1. I have not provided a worksheet for this lab. Instead, you will start with a blank workbook. Double-click on the "Sheet 1" tab and change the tab text to "M&Ms".

2. Enter your name in cell A1.

3. Set up column headings exactly as shown below:

4. Save your workbook as "StatLab1".

A random sample of 29 packages of M&Ms was collected and the number of M&Ms in each package counted. Here are the results.

58, 60, 57, 56, 55, 58, 60, 59, 56, 56, 55, 58, 57, 55, 55, 56, 56, 56, 54, 57, 57, 57, 59, 57, 52, 54, 54, 58, 58

1. Enter this data, in the order listed, into the "Raw Data" column of your worksheet. (Column C, the "# of M&Ms" column, will be used later as part of the ungrouped frequency distribution.)

2. Save your workbook.

1. Go through the list of raw data values to find the smallest and largest values in the list. Enter the smallest number in the first cell of the column labeled "# of M&Ms". Fill the remainder of the this column with successively higher values up to and including the largest value in the list.

+ + + + + + +

▶ Questions:
(a) List every distinct term that the lab instructions enclose in quotation marks.
(b) Copy from the lab instructions the part that opens with the words containing "4. Save your" and closes with "Save your workbook.".
The lines after this point have no connection to the lab instructions.

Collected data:
+ + + + + + +

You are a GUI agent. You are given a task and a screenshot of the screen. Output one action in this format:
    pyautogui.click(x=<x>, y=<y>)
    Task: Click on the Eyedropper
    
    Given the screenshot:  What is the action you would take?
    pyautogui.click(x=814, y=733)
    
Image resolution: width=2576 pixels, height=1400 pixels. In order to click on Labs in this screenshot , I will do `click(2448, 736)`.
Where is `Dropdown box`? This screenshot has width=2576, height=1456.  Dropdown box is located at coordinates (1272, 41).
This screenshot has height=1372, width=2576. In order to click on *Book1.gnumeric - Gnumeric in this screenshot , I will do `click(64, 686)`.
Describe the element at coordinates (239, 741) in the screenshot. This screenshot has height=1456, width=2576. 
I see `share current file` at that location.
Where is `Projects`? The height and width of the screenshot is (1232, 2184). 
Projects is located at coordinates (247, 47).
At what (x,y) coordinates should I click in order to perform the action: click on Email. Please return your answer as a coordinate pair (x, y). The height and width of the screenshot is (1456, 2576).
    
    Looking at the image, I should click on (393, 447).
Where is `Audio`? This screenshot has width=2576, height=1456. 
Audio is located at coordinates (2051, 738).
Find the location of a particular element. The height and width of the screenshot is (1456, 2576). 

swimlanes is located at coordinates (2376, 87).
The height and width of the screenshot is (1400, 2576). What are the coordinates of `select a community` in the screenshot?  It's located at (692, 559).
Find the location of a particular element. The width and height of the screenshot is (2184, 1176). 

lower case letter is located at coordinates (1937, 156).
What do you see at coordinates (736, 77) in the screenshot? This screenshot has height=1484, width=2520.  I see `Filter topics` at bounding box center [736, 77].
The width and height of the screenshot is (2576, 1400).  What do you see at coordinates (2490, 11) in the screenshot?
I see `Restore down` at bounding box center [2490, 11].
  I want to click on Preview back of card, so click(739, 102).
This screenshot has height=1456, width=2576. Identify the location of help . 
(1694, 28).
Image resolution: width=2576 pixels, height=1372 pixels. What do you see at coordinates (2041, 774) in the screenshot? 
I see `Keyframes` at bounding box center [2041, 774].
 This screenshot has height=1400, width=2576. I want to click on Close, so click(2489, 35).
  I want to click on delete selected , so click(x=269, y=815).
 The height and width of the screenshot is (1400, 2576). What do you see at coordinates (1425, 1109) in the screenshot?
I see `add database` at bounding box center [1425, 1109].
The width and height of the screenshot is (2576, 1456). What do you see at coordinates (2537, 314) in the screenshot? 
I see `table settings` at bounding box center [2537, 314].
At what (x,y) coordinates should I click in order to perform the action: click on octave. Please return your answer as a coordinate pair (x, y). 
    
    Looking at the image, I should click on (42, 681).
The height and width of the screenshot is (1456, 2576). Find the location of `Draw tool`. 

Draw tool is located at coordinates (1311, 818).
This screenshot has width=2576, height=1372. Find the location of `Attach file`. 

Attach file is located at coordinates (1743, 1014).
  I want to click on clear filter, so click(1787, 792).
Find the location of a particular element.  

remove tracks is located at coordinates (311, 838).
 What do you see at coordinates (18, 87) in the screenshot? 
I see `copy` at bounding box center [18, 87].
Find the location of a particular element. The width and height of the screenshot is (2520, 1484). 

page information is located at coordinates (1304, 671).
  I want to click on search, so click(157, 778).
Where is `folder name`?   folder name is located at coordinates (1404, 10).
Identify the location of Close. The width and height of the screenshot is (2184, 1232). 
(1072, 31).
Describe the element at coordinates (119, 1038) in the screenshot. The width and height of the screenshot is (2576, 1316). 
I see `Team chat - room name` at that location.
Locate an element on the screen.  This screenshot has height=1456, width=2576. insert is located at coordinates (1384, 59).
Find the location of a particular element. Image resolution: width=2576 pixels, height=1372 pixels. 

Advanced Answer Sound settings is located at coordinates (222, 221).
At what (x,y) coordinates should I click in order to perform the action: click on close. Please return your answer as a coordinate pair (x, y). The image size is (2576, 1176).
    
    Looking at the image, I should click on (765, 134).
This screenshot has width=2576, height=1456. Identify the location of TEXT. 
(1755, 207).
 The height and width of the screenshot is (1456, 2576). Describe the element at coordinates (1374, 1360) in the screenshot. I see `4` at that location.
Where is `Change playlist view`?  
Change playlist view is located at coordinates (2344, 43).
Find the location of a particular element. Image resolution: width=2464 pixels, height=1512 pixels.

+ + + + + + +

▶ Results of the exercise:
(a) "Sheet 1", "M&Ms", "StatLab1", "Raw Data", "# of M&Ms"

(b)
4. Save your workbook as "StatLab1".

A random sample of 29 packages of M&Ms was collected and the number of M&Ms in each package counted. Here are the results.

58, 60, 57, 56, 55, 58, 60, 59, 56, 56, 55, 58, 57, 55, 55, 56, 56, 56, 54, 57, 57, 57, 59, 57, 52, 54, 54, 58, 58

1. Enter this data, in the order listed, into the "Raw Data" column of your worksheet. (Column C, the "# of M&Ms" column, will be used later as part of the ungrouped frequency distribution.)

2. Save your workbook.